Last year we highlighted a study
that deconstructed an inhibitor of the p53/MDM2 interaction. In that case, the
researchers were only able to find super-sized fragments, and they argued that
for PPIs the rule of three should be relaxed. The current paper is a nice
illustration that very small, weak fragments can in fact be detected for PPIs,
though you may need to push your biophysical techniques to the limit.
But back to the original question
of how weak is too weak. With Kd values from 2.7-4.9 mM, these are
truly feeble fragments. Nonetheless, they could in theory have been viable
starting points had they been found prospectively. That assumes, though, that
these fragments would have been recognized as useful and properly prioritized.
The ligand efficiencies (LE) of all the fragments, while not great, are not
beyond the pale for PPIs. Previous research had suggested that much of the
overall binding affinity in compound 1 comes from the hydroxyproline fragment
(compound 6, which was originally derived from the natural substrate). Not
discussed in the paper, but perhaps more significantly, the LLE (LipE) and LLEAT
values are best for compound 6, which despite having the lowest affinity is the
only compound that could be crystallographically characterized bound to the
protein. In the Great Debate over metrics, this suggests that LLE and LLEAT
may be more useful than simple LE for comparing very weak fragments.
5 comments:
I think it's a bit more insidious than simply asking "how potent does binding need to be to see functional activity". The question truly is "will any molecule that binds to this binding site have functional consequences"? The answer is often "no", leading to months-long optimization campaigns that lead to great binders with do nothing (that can be detected) useful. All the while, the chemists and biologists "discuss" the reasons . . .
I doubt that the fragments bind similarly on their own as they do in the parent molecule because of the following thermodynamic argument. If we translate the Kds into kcal/mol, sum them and translate the sum again into a Kd we arrive at 0.062 microM or 25 times better than the observed 1.5 microM. If the linking were perfect the Kd for the mother compound should even be at least 1000 times better, thus sub nM, because of paying a lower entropic cost when the fragments are bound.
Clearly these are weakly-binding fragments but there are examples of progressing 10mM fragments to nM, biochemically-functional PPI inhibitors.
If optimisation proves to be difficult or impossible, organisations need to find ways to stop projects in a timely way. Target validation will always be an issue and FBDD does not solve that.

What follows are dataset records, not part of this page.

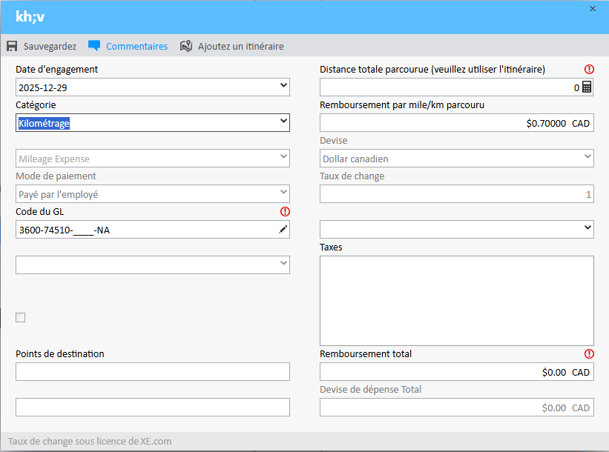Click the Commentaires toolbar label
609x452 pixels.
pos(137,46)
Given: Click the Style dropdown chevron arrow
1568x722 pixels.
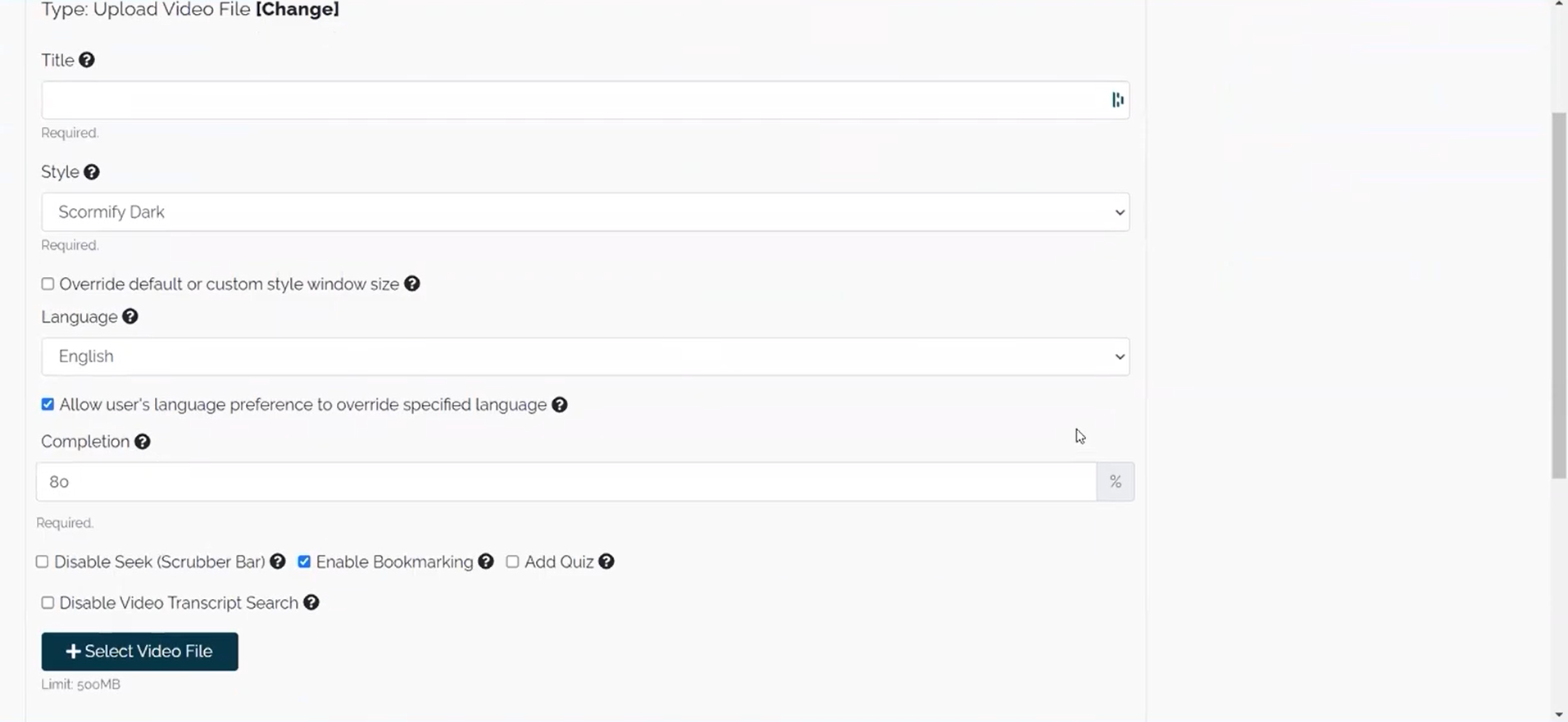Looking at the screenshot, I should (x=1120, y=211).
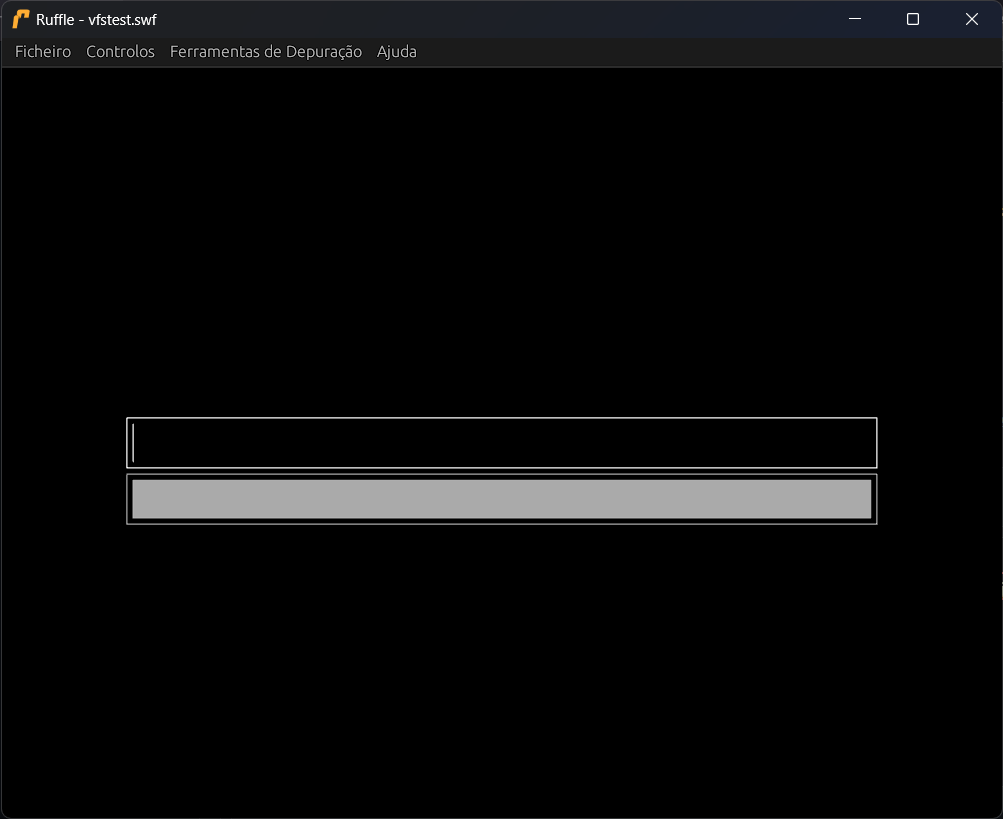This screenshot has width=1003, height=819.
Task: Select the empty input box above the button
Action: click(500, 442)
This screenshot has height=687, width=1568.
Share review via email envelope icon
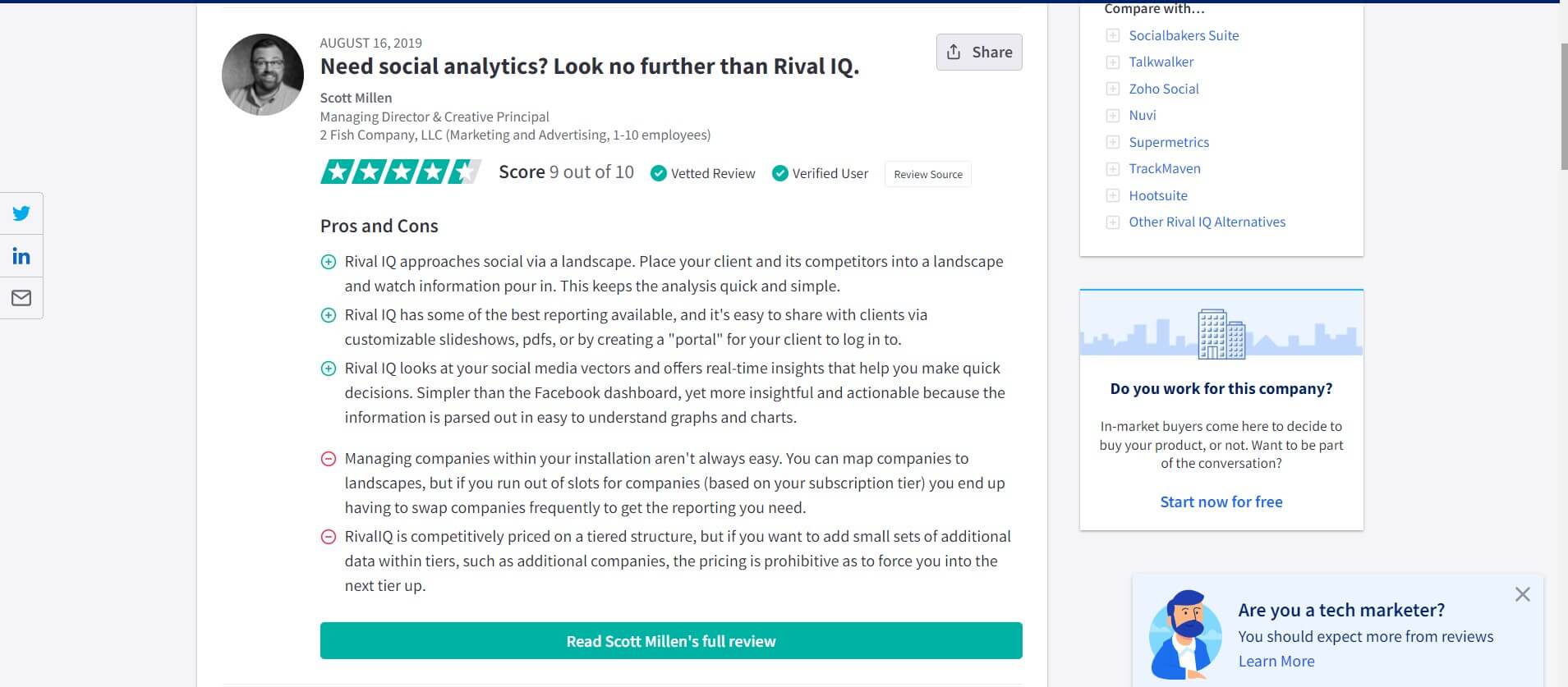pos(21,298)
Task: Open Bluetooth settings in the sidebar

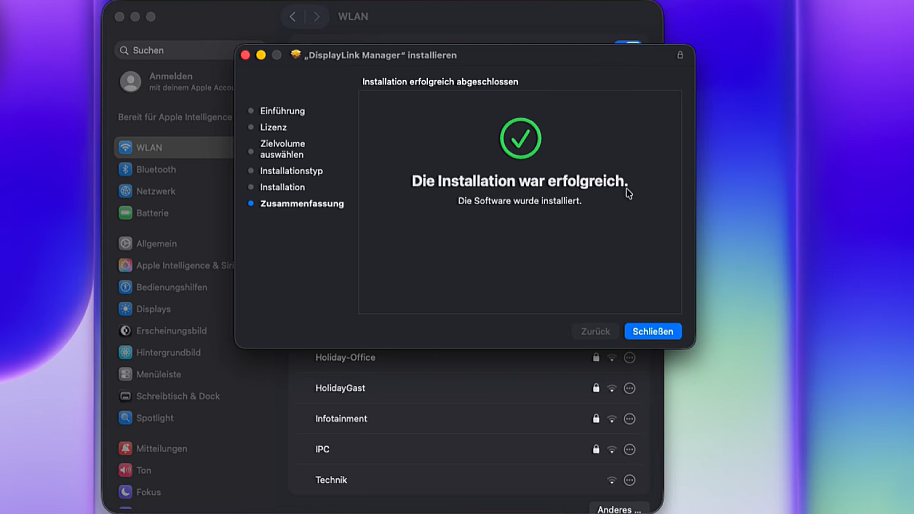Action: [x=156, y=170]
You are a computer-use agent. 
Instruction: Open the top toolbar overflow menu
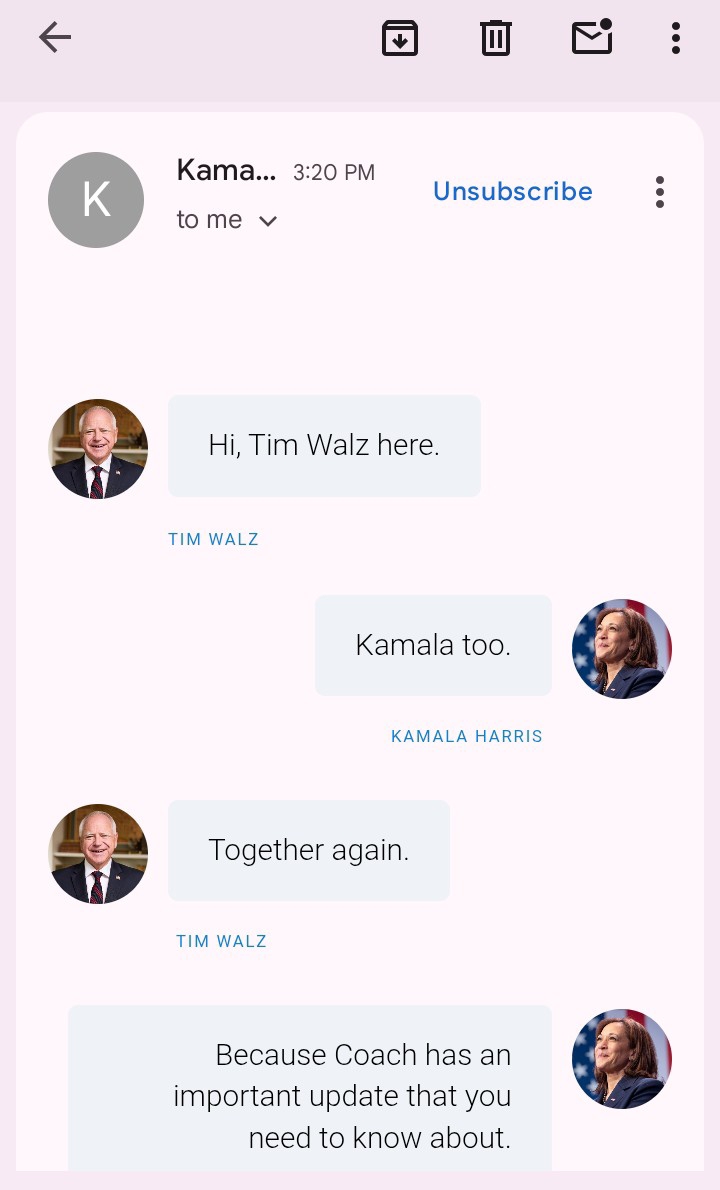(675, 38)
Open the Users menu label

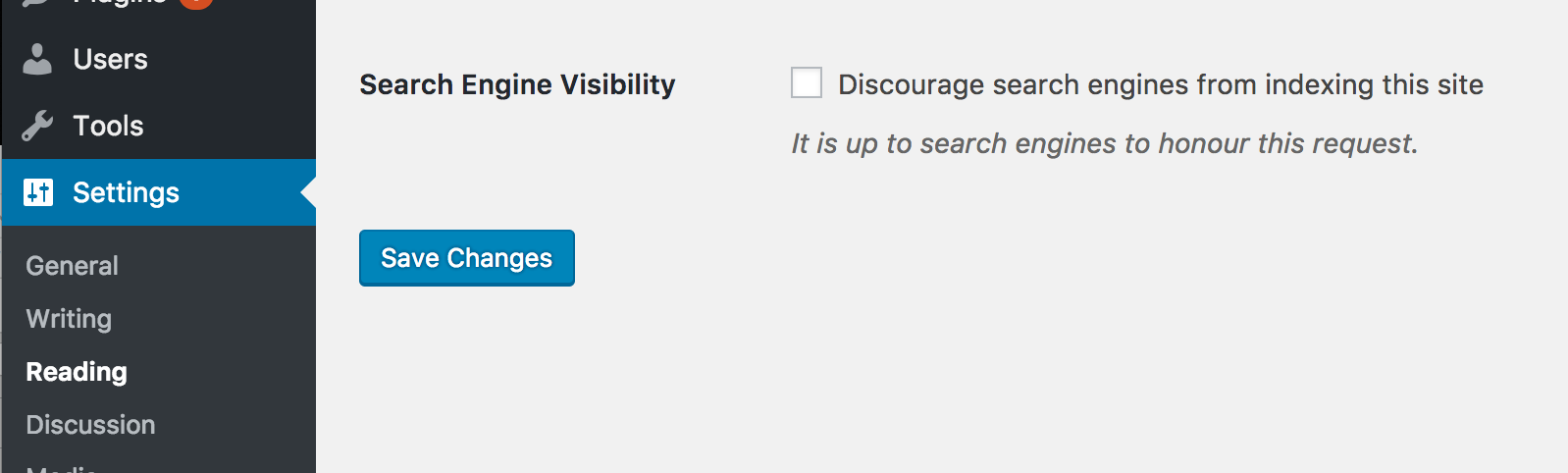tap(110, 59)
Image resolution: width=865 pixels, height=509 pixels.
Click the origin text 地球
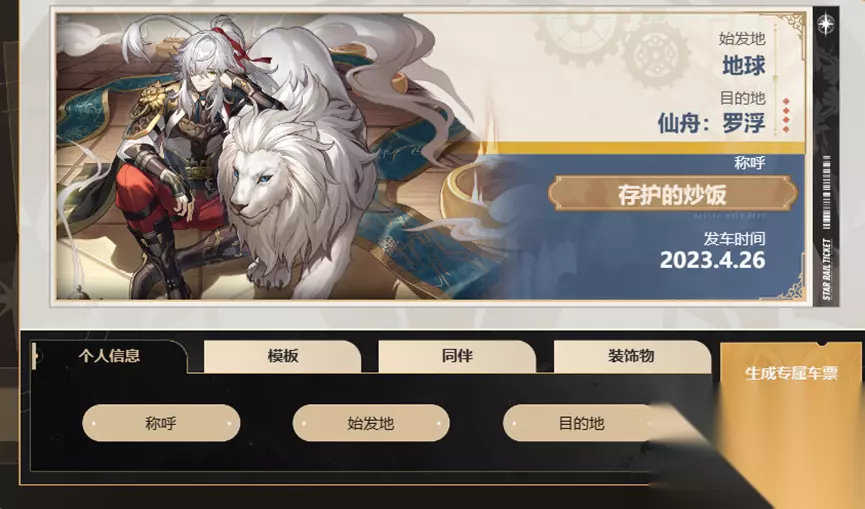[x=744, y=66]
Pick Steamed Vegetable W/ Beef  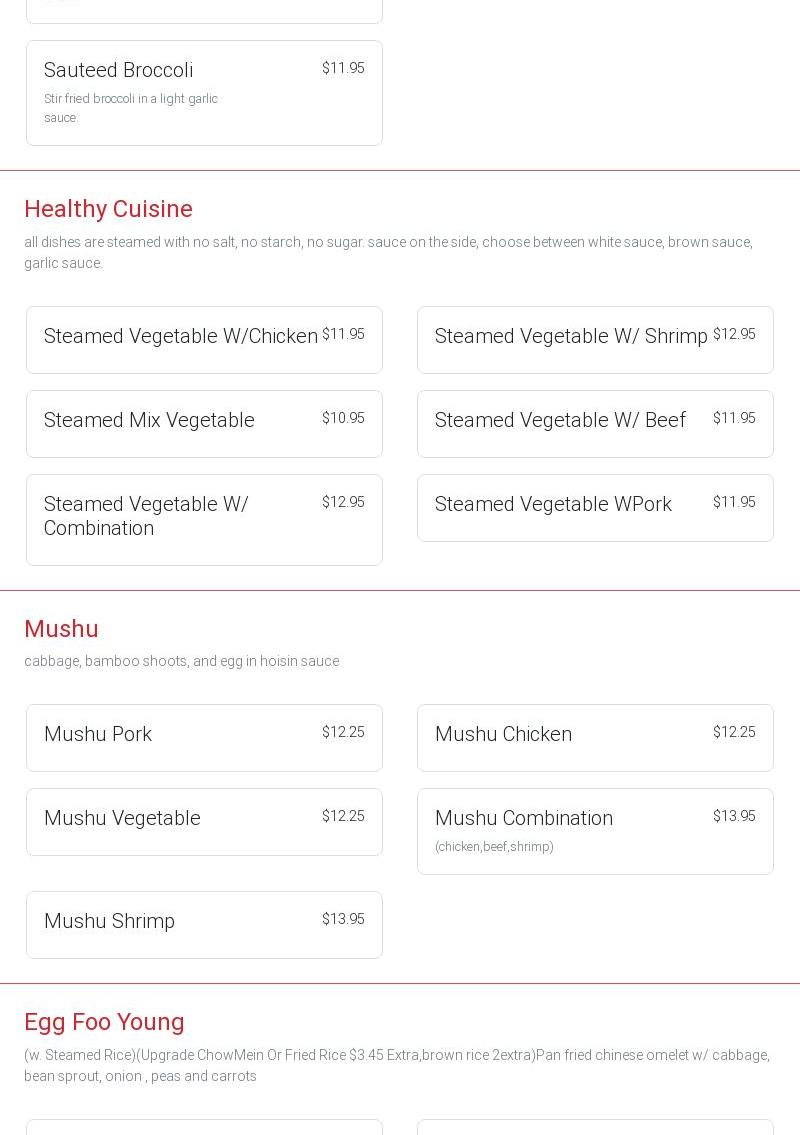[595, 424]
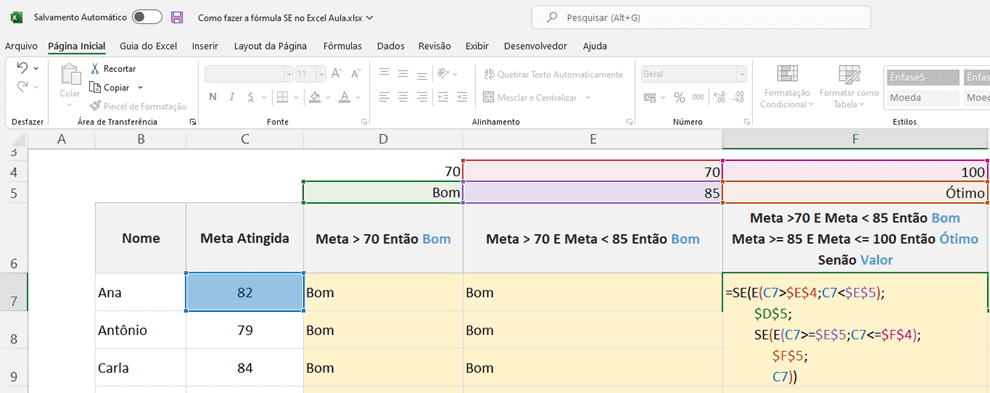Viewport: 990px width, 393px height.
Task: Toggle the Negrito N button
Action: 213,97
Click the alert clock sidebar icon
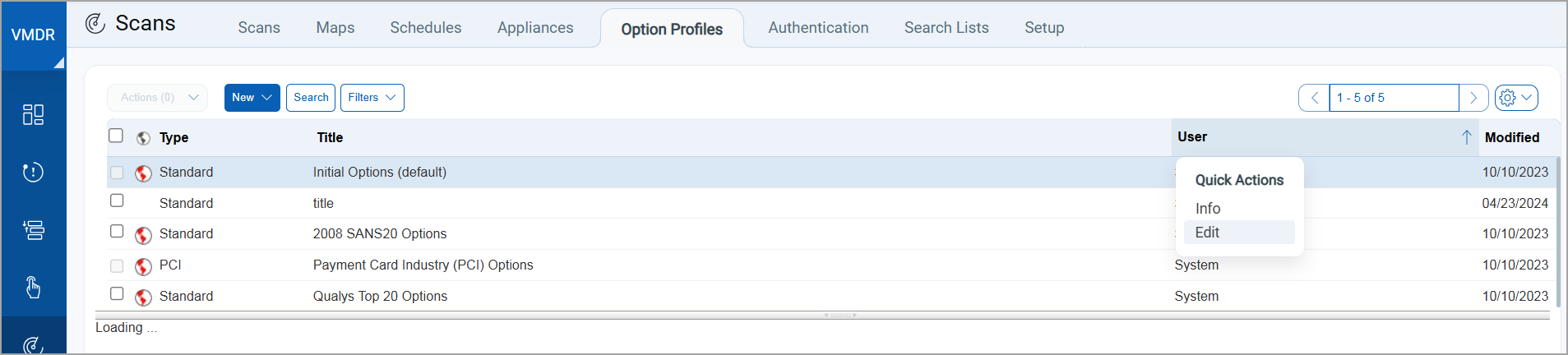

On the question of LLE as a marker for X-ray detection of the hit, I would suspect that solubility is actually the underlying parameter....
A brief comment to Christophe: Compound 6 includes many of the atoms from the other two compounds, hence, I think it is not fair to do a straight analysis of the three Kds. The affinity of compound 6 has to be scaled down.
I interpreted the original question slightly differently in that I thought it was asking at what point do you give up because although your fragment derived molecule is pretty potent, you’re still not seeing any inhibition in a functional assay?
The answer to that is going to vary depending on the MoA of the cpd, but if you’re working with fragments that compete with substrate, you’d only predict a 2 fold loss in potency on going into an enzyme assay if you run it at Km.